THE TASK | Give back all of the data exactly as written.

Items from a dataset |
--- START ---

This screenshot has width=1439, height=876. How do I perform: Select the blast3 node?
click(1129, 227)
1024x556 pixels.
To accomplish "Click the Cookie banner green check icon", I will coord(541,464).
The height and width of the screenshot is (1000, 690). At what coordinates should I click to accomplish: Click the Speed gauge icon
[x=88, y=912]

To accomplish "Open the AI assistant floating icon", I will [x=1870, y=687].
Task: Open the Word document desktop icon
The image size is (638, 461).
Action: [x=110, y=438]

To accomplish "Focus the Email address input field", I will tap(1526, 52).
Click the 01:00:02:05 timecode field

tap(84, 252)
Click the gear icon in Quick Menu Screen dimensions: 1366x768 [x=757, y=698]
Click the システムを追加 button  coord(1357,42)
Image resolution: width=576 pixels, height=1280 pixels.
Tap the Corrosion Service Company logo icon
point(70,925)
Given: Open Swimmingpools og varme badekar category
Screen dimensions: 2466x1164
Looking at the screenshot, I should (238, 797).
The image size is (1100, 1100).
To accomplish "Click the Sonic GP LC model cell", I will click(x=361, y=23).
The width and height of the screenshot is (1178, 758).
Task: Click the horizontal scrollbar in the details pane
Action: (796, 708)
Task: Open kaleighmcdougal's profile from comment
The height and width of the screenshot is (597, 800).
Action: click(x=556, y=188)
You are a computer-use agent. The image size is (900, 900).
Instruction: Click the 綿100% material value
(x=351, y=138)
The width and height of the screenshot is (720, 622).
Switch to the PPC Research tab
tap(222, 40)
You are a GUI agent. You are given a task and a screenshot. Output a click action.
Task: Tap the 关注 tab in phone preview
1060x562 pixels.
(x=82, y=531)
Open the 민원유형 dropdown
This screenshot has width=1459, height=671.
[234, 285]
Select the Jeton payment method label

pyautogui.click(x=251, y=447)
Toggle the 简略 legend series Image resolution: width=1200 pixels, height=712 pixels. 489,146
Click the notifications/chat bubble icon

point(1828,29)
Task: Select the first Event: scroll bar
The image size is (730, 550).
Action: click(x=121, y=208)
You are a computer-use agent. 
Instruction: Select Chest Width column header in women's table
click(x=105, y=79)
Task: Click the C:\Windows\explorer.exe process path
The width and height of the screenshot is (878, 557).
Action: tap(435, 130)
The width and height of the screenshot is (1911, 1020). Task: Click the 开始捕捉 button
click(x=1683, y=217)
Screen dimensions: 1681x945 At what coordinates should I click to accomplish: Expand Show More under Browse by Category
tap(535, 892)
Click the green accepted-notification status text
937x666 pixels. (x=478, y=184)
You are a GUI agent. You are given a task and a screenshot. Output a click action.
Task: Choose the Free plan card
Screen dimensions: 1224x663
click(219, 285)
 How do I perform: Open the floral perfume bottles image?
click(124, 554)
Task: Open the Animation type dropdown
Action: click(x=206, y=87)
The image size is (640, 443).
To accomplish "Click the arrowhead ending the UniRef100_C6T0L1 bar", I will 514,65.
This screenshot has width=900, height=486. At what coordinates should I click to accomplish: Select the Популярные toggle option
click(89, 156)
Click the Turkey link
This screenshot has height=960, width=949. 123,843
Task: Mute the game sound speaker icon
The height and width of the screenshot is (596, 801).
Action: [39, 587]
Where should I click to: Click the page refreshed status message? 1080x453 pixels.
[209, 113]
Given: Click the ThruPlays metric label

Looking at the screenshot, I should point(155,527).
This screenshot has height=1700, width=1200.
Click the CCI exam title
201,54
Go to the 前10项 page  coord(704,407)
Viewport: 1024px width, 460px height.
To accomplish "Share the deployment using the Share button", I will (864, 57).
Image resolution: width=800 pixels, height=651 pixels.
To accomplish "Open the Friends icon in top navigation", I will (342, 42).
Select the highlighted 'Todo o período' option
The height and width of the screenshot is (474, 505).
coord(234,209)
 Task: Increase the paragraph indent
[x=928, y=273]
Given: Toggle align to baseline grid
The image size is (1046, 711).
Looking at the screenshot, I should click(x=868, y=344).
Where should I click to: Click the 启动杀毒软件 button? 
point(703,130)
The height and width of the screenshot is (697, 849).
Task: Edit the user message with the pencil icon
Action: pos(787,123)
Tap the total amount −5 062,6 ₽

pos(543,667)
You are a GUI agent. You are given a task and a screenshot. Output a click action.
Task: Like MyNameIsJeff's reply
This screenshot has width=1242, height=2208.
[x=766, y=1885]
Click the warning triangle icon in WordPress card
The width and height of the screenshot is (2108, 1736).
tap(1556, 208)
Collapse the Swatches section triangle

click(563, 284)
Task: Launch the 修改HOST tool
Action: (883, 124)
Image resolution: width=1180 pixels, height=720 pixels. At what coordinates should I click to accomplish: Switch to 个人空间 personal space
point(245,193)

--- END ---

PROBLEM SOLUTION |
This screenshot has width=1439, height=876. How do I perform: Select the blast3 node?
click(1129, 227)
1024x556 pixels.
To accomplish "Click the Cookie banner green check icon", I will coord(541,464).
The height and width of the screenshot is (1000, 690). At what coordinates should I click to accomplish: Click the Speed gauge icon
[x=88, y=912]

To accomplish "Open the AI assistant floating icon", I will [x=1870, y=687].
Task: Open the Word document desktop icon
The image size is (638, 461).
Action: [x=110, y=438]

To accomplish "Focus the Email address input field", I will tap(1526, 52).
Click the 01:00:02:05 timecode field

tap(84, 252)
Click the gear icon in Quick Menu Screen dimensions: 1366x768 [x=757, y=698]
Click the システムを追加 button  coord(1357,42)
Image resolution: width=576 pixels, height=1280 pixels.
Tap the Corrosion Service Company logo icon
point(70,925)
Given: Open Swimmingpools og varme badekar category
Screen dimensions: 2466x1164
Looking at the screenshot, I should (238, 797).
The image size is (1100, 1100).
To accomplish "Click the Sonic GP LC model cell", I will click(x=361, y=23).
The width and height of the screenshot is (1178, 758).
Task: Click the horizontal scrollbar in the details pane
Action: (796, 708)
Task: Open kaleighmcdougal's profile from comment
The height and width of the screenshot is (597, 800).
Action: click(x=556, y=188)
You are a computer-use agent. The image size is (900, 900).
Instruction: Click the 綿100% material value
(x=351, y=138)
The width and height of the screenshot is (720, 622).
Switch to the PPC Research tab
tap(222, 40)
You are a GUI agent. You are given a task and a screenshot. Output a click action.
Task: Tap the 关注 tab in phone preview
1060x562 pixels.
(x=82, y=531)
Open the 민원유형 dropdown
This screenshot has width=1459, height=671.
[234, 285]
Select the Jeton payment method label

pyautogui.click(x=251, y=447)
Toggle the 简略 legend series Image resolution: width=1200 pixels, height=712 pixels. 489,146
Click the notifications/chat bubble icon

point(1828,29)
Task: Select the first Event: scroll bar
The image size is (730, 550).
Action: click(x=121, y=208)
You are a computer-use agent. 
Instruction: Select Chest Width column header in women's table
click(x=105, y=79)
Task: Click the C:\Windows\explorer.exe process path
The width and height of the screenshot is (878, 557).
Action: tap(435, 130)
The width and height of the screenshot is (1911, 1020). Task: Click the 开始捕捉 button
click(x=1683, y=217)
Screen dimensions: 1681x945 At what coordinates should I click to accomplish: Expand Show More under Browse by Category
tap(535, 892)
Click the green accepted-notification status text
937x666 pixels. (x=478, y=184)
You are a GUI agent. You are given a task and a screenshot. Output a click action.
Task: Choose the Free plan card
Screen dimensions: 1224x663
click(219, 285)
 How do I perform: Open the floral perfume bottles image?
click(124, 554)
Task: Open the Animation type dropdown
Action: click(x=206, y=87)
The image size is (640, 443).
To accomplish "Click the arrowhead ending the UniRef100_C6T0L1 bar", I will 514,65.
This screenshot has width=900, height=486. At what coordinates should I click to accomplish: Select the Популярные toggle option
click(89, 156)
Click the Turkey link
This screenshot has height=960, width=949. 123,843
Task: Mute the game sound speaker icon
The height and width of the screenshot is (596, 801).
Action: [39, 587]
Where should I click to: Click the page refreshed status message? 1080x453 pixels.
[209, 113]
Given: Click the ThruPlays metric label

Looking at the screenshot, I should point(155,527).
This screenshot has height=1700, width=1200.
Click the CCI exam title
201,54
Go to the 前10项 page  coord(704,407)
Viewport: 1024px width, 460px height.
To accomplish "Share the deployment using the Share button", I will (864, 57).
Image resolution: width=800 pixels, height=651 pixels.
To accomplish "Open the Friends icon in top navigation", I will (342, 42).
Select the highlighted 'Todo o período' option
The height and width of the screenshot is (474, 505).
coord(234,209)
 Task: Increase the paragraph indent
[x=928, y=273]
Given: Toggle align to baseline grid
The image size is (1046, 711).
Looking at the screenshot, I should click(x=868, y=344).
Where should I click to: Click the 启动杀毒软件 button? 
point(703,130)
The height and width of the screenshot is (697, 849).
Task: Edit the user message with the pencil icon
Action: pos(787,123)
Tap the total amount −5 062,6 ₽

pos(543,667)
You are a GUI agent. You are given a task and a screenshot. Output a click action.
Task: Like MyNameIsJeff's reply
This screenshot has width=1242, height=2208.
[x=766, y=1885]
Click the warning triangle icon in WordPress card
The width and height of the screenshot is (2108, 1736).
tap(1556, 208)
Collapse the Swatches section triangle

click(563, 284)
Task: Launch the 修改HOST tool
Action: (883, 124)
Image resolution: width=1180 pixels, height=720 pixels. At what coordinates should I click to accomplish: Switch to 个人空间 personal space
point(245,193)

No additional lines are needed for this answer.